- _Exercise description_
Copy out the lines of the material verbatim, starting with the line containing "Given: Click the yellow Mistral Large 3 dot" and going on through the line containing "should pyautogui.click(x=85, y=558).". Give those lines and nothing else.
==== Listing ====
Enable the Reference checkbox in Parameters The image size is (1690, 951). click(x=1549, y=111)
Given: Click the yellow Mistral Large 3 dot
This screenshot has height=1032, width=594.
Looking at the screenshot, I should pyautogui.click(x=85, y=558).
====
==== Listing ====
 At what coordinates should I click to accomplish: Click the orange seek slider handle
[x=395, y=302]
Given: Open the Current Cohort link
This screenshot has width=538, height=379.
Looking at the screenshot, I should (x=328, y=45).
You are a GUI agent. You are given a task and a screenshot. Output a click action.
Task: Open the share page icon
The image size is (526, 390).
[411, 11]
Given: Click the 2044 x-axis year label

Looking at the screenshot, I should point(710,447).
====
==== Listing ====
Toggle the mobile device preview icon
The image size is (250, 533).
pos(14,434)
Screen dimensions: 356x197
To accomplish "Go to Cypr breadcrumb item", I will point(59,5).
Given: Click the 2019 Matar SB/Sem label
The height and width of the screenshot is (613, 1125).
====
- _Exercise result_
Given: Click the yellow Mistral Large 3 dot
This screenshot has height=1032, width=594.
Looking at the screenshot, I should pyautogui.click(x=85, y=558).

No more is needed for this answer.